School of Biological Sciences, Nanyang Technological University, 60 Nanyang Drive, Singapore, 637551, Singapore.
Institut des Sciences et Ingénierie Chimiques, Ecole Polytechnique Fédérale de Lausanne (EPFL), 1015, Lausanne, Switzerland.
Angew Chem Int Ed Engl. 2016 Jun 20;55(26):7441-4. doi: 10.1002/anie.201602145. Epub 2016 May 17.
Understanding how small molecules interact with DNA is essential since it underlies a multitude of pathological conditions and therapeutic interventions. Many different intercalator compounds have been studied because of their activity as mutagens or drugs, but little is known regarding their interaction with nucleosomes, the protein-packaged form of DNA in cells. Here, using crystallographic methods and molecular dynamics simulations, we discovered that adducts formed by [(η(6) -THA)Ru(ethylenediamine)Cl][PF6 ] (THA=5,8,9,10-tetrahydroanthracene; RAED-THA-Cl[PF6 ]) in the nucleosome comprise a novel one-stranded intercalation and DNA distortion mode. Conversely, the THA group in fact remains solvent exposed and does not disrupt base stacking in RAED-THA adducts on B-form DNA. This newly observed DNA binding mode and topology dependence may actually be prevalent and should be considered when studying covalently binding intercalating compounds.
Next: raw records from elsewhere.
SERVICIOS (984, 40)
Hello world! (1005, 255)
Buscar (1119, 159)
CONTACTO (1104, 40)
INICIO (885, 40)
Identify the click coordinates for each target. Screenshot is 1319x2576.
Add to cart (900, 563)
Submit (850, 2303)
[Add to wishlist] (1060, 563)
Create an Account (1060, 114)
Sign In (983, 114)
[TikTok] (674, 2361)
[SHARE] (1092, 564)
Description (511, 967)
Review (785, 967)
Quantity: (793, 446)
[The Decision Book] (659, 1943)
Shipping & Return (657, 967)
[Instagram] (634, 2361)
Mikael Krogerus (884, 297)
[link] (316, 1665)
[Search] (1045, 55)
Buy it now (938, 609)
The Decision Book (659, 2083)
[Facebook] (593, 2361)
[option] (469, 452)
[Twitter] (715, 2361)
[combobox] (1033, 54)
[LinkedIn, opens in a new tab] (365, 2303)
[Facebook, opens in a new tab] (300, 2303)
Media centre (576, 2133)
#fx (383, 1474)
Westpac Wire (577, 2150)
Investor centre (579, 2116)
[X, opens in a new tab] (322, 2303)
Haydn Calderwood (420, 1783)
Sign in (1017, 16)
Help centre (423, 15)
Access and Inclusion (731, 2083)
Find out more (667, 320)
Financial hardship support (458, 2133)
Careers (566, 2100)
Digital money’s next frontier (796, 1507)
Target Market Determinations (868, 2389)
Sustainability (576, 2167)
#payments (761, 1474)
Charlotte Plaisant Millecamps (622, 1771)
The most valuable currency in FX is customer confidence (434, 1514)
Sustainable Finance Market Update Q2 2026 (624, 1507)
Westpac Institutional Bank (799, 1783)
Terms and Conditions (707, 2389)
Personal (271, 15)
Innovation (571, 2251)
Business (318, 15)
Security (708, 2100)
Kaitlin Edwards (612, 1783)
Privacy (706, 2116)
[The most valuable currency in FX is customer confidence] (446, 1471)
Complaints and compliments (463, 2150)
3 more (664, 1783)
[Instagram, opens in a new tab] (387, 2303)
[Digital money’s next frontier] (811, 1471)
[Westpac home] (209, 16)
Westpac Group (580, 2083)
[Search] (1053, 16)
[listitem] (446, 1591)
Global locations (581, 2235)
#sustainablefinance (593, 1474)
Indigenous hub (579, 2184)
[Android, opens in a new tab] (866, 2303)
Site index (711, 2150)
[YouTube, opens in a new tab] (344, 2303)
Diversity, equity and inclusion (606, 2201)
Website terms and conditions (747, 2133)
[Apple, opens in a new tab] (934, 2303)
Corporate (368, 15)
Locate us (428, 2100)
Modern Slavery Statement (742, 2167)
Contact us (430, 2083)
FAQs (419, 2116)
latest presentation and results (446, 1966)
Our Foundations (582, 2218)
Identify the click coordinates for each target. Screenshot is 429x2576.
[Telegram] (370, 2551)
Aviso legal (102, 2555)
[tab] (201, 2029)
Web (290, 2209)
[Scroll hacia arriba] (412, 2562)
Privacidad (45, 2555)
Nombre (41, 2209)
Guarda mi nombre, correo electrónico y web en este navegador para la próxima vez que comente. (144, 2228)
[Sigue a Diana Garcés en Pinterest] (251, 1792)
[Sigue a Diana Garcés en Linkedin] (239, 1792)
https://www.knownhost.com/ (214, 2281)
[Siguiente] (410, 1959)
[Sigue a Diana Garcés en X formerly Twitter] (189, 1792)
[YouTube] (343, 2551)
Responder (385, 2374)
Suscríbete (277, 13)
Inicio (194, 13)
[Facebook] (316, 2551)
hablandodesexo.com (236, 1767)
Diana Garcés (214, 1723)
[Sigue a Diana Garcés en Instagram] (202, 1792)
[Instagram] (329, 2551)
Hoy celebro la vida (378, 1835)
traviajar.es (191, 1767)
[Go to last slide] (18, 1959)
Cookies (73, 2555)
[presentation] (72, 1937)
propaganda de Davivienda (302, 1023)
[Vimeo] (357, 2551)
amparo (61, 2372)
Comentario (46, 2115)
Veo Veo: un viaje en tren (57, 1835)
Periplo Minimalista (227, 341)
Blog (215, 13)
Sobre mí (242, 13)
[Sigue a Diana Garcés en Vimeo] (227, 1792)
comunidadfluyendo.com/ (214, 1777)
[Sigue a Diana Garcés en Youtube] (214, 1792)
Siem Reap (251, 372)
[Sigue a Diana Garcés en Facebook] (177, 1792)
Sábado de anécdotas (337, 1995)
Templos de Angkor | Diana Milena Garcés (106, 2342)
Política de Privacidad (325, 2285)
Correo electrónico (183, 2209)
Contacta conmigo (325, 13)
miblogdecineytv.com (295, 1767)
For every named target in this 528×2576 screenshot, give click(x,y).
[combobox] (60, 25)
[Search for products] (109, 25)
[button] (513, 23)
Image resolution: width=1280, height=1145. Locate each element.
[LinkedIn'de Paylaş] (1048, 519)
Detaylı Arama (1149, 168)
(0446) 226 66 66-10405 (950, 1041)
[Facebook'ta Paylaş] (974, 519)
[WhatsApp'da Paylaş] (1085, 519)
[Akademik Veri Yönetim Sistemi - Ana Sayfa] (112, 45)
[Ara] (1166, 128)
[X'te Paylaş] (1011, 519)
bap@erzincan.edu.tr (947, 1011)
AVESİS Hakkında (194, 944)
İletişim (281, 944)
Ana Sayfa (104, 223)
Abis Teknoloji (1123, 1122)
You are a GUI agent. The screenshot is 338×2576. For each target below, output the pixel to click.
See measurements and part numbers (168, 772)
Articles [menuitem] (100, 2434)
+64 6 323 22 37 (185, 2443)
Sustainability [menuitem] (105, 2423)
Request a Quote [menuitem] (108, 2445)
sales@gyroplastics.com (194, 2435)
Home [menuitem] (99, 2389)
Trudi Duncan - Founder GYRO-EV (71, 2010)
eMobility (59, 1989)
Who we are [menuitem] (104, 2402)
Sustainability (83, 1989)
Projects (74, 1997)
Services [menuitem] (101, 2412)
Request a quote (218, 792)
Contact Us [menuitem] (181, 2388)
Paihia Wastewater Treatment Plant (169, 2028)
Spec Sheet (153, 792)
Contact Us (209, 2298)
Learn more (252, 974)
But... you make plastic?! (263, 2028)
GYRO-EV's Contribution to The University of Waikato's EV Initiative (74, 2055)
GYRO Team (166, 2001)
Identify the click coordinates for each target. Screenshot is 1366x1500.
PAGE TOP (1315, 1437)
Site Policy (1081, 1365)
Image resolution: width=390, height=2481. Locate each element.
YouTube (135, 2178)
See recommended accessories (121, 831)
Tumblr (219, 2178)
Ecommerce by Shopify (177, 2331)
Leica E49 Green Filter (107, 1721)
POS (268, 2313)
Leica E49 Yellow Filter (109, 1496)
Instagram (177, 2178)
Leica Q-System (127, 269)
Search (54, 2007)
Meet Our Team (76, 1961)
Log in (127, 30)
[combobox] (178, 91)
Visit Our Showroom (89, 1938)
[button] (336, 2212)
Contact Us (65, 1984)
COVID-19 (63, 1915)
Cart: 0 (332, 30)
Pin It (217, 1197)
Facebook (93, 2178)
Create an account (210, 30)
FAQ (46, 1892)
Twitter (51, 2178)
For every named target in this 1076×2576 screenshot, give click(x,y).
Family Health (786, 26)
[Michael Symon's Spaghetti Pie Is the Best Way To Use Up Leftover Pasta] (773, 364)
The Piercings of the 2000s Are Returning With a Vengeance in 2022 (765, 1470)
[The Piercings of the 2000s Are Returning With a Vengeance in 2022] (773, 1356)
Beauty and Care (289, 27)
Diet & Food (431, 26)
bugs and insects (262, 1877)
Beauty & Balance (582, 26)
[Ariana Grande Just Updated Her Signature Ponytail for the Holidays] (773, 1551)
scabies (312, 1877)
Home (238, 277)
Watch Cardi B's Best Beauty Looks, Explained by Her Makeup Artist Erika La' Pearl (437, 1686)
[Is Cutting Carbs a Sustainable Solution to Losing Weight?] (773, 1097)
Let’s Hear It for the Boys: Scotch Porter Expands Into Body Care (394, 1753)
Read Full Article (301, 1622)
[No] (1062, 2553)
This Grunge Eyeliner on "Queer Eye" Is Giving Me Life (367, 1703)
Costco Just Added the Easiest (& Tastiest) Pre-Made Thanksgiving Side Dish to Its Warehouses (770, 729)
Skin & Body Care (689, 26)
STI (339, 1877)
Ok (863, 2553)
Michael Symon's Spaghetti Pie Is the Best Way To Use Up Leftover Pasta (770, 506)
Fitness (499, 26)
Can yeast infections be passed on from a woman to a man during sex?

了解小分子与 DNA 的相互作用至关重要,因为它是多种病理条件和治疗干预的基础。许多不同的嵌入剂化合物因其作为诱变剂或药物的活性而被研究,但对于它们与核小体(细胞中包装 DNA 的蛋白质)的相互作用知之甚少。在这里,我们使用晶体学方法和分子动力学模拟发现,[(η(6) -THA)Ru(ethylenediamine)Cl][PF6 ](THA=5,8,9,10-四氢蒽;RAED-THA-Cl[PF6 ])在核小体中形成的加合物包含一种新颖的单链嵌入和 DNA 扭曲模式。相反,THA 基团实际上仍然暴露在溶剂中,并且不会破坏 RAED-THA 加合物在 B 型 DNA 上的碱基堆积。这种新观察到的 DNA 结合模式和拓扑依赖性实际上可能很普遍,在研究共价结合嵌入化合物时应予以考虑。